I certainly agree that this can be very important, and this is why I
am proposing a module model that allows for this kind of information
to be obtained from simple static analyses of the module language
without delving into the source code of any modules.

   So I look at the "imports" syntax, and I am thinking,
   "Here is a forward declaration.  Does it contain enough
   information to allow a compiler to create an optimized
   call to the associated function without being able to
   see the function definition?"  And the answer is a resounding
   no.  It contains only namespace control information.

No, the answer is not a resounding 'no.'  The answer depends on what
information can be obtained statically from the modules from which
bindings are being imported.  In my proposed model, this information
is *always* available to a processor of the module system, in the form
of the interface of the module.  Indeed, namespace control information
is only one of the many useful properties of the model I'm proposing,
among which this kind of easy static analysis of module descriptions
also lies.

   So I look at the "exports" syntax, and I am thinking,
   "okay, here is more namespace control information, but it
   is also a specification that, together with the file of
   source code, may be used to automatically generate
   (implicit) forward declarations usable in the compilation
   of other files."

Ignoring macros, you do not need the source file.  The interface
contains enough information to know what kind of denotation every
identifier exported by a module implementing the interface will have.
This is sufficient to compile clients of the modules (assuming, again,
that macros are not used, which inherently require static information
to be passed across module compilations).

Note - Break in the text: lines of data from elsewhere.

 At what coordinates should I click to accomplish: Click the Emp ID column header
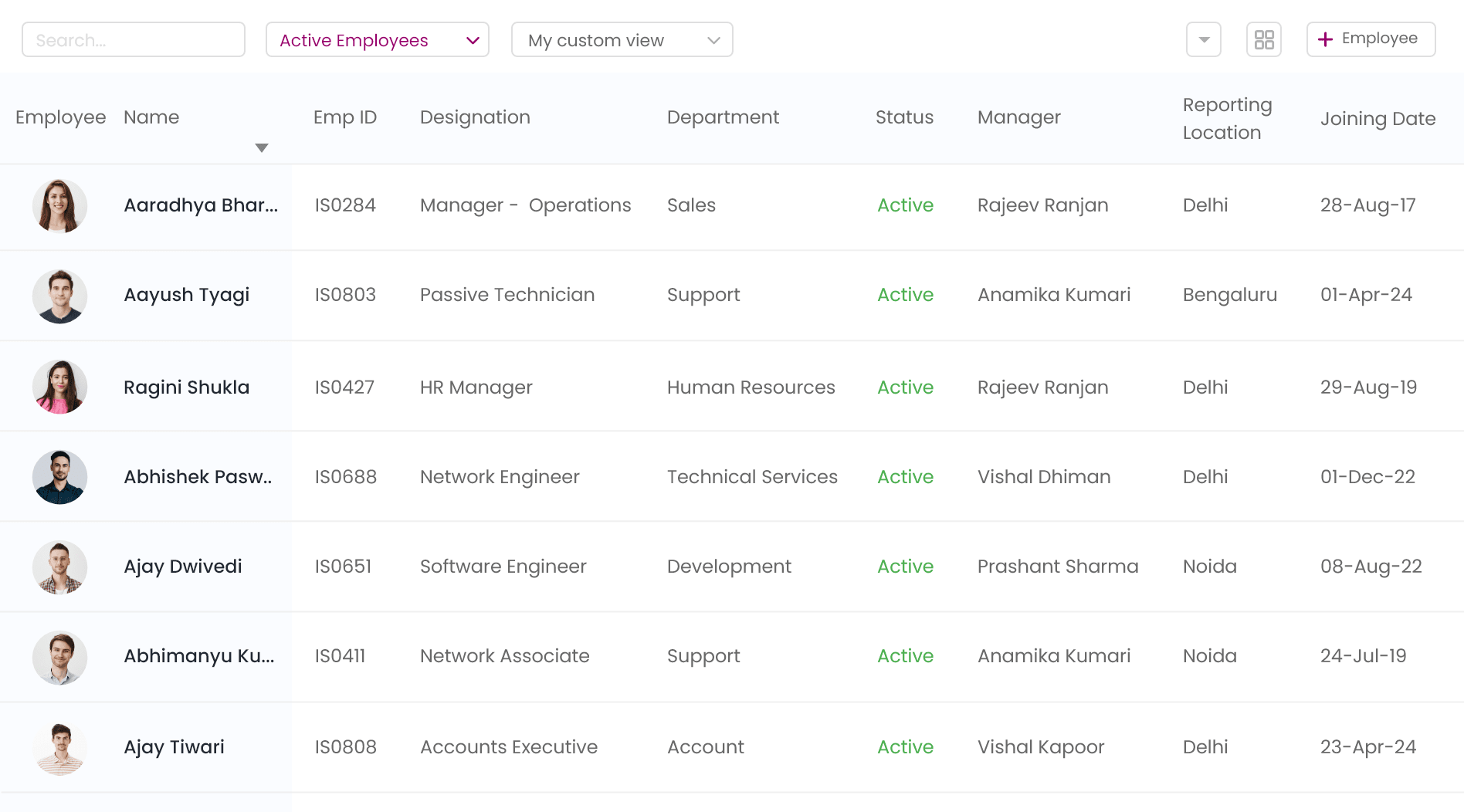point(344,117)
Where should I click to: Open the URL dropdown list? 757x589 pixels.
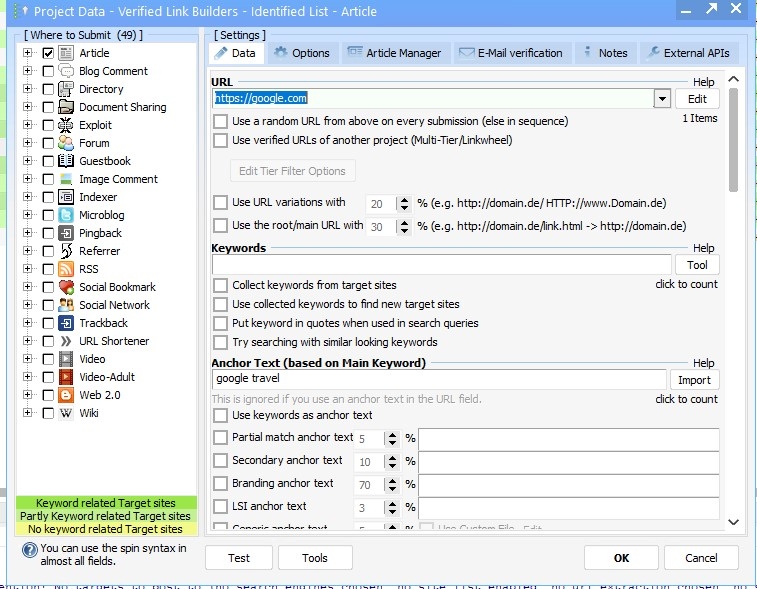click(661, 99)
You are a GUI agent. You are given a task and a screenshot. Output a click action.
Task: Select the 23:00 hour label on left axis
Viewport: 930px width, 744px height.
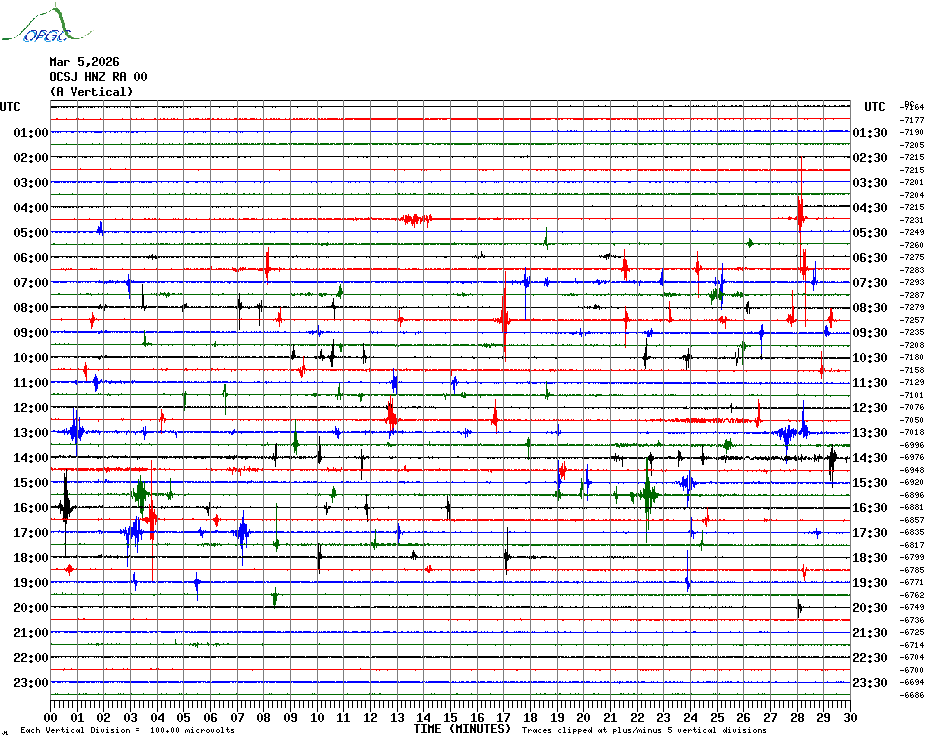(x=32, y=683)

In the simplest form, there is no more information than whether the
binding is a syntactic binding or a run-time variable binding, but the
EXPORT syntax could be extended to support more information than that
for further compiler optimization.  In Scheme48, for example, there is
a simple static type language that can be used to annotate the
identifiers listed in interfaces with their static types; the
interface of the SCHEME module, for instance, might be defined along
these lines:

 (define-interface scheme-interface
   (export ... (car (proc (:pair) :value)) ...))

(This optional static type language is documented in my unofficial
Scheme48 reference manual, which is available on the web at
<http://mumble.net/~campbell/darcs/s48-refman/> (Texinfo source; I can
supply different formats on request).)